HVA rallied from a 2-0 deficit against Bearden in the last 23 minutes of the state quarterfinal. Brophy scored the winning goals in both victories over the Bulldogs in the spring.
“He’s got an art form for those guys who play that center-striker position,” Dover said, “like you can be a great player and just not have that top-of-the-line center-striker type of ability, and he does. He can find ways, does the little things. He does the two–and three–yards worth of work to make it look easy.
“That’s what people don’t see, is the movement that he’s making prior to when the ball gets there, is the separation with him. Like he reads it right. He knows how to read the game and position himself where he needs to be, and he makes the two- and three-yards worth of work and then can finish it off.”
Brophy played soccer and basketball most of his life and didn’t decide to focus on soccer until his junior year (2023-24) at Hardin Valley Academy.
Before that, Brophy was leaning toward playing basketball in college.
“And then, during club season my junior year,” he said, “and my junior year of soccer (at HVA) was the most fun I’ve had playing soccer in many, many years, and I was like, ‘This is what I want to do.’ I’m glad I hadn’t really chosen basketball yet, so I switched to soccer and decided to focus on it.
“I still wanted to finish out all my four years of playing basketball for Hardin Valley, getting 1,000 points, I still wanted to achieve all that stuff because I’d been playing basketball my whole life as well, so I wanted to finish it out too.”

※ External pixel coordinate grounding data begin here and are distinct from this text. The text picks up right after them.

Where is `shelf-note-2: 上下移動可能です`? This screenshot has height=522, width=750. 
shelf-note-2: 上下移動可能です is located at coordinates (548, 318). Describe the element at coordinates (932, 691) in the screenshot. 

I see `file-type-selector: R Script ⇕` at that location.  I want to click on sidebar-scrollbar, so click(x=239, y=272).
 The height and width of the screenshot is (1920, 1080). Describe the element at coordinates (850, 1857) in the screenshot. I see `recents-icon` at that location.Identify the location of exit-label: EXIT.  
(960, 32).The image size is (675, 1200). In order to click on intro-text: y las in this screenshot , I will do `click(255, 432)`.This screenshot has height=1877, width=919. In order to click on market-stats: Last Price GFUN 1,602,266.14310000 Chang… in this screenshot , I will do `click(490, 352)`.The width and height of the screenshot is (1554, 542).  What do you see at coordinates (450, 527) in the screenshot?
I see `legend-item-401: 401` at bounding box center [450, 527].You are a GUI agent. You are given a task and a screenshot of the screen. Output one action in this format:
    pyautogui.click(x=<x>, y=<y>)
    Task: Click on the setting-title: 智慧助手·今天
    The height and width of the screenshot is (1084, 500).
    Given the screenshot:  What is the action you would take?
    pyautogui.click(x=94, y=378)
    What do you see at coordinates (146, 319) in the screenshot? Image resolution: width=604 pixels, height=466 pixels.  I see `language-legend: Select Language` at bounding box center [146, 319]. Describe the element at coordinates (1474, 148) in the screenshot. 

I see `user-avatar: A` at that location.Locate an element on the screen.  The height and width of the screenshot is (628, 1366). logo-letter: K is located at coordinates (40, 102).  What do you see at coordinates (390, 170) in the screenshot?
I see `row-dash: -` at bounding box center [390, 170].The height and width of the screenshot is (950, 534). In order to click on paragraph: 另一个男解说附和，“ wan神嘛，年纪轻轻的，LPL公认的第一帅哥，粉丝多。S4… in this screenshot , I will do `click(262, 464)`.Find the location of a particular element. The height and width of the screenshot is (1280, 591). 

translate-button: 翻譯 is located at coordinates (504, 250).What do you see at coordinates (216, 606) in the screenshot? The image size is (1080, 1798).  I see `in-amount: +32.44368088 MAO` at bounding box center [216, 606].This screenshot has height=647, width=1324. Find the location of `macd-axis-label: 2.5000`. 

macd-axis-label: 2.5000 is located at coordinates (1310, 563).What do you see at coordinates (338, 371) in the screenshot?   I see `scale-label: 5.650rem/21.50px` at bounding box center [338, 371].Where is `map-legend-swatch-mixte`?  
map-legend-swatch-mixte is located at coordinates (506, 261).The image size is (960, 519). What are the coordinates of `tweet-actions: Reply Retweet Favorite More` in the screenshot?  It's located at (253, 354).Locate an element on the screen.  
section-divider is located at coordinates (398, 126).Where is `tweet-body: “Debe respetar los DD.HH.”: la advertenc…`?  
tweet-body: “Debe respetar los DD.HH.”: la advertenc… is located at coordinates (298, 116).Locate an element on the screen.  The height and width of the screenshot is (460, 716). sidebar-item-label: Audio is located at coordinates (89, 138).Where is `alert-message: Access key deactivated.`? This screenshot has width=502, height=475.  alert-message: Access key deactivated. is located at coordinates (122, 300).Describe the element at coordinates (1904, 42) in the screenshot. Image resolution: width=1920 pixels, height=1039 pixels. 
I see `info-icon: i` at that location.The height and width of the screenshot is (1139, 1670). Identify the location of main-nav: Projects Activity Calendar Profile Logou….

And he did, playing hoops for the Hawks until early May.
Brophy didn’t sign with Maryville College until late in his senior soccer season, and he couldn’t be more pleased with his college choice.
Maryville College coach Pepe Fernandez likes his players to play competitive soccer during summer months, and Brophy is playing for Two Knox Soccer during weekend games while practicing with the One Knox Soccer professional team.
“It’s pretty exciting being able to practice with the pro team all summer while I’m still playing games with my Two Knoxteam,” Brophy said.
While he is no longer Brophy’s coach, Dover is one of his biggest fans at soccer games after helping him make the decision to stick with the sport.
“We felt like his ceiling is higher in soccer, and I still feel that way,” Dover said. “I can’t wait to see what happens when he dedicates himself to soccer 100 percent of the time.”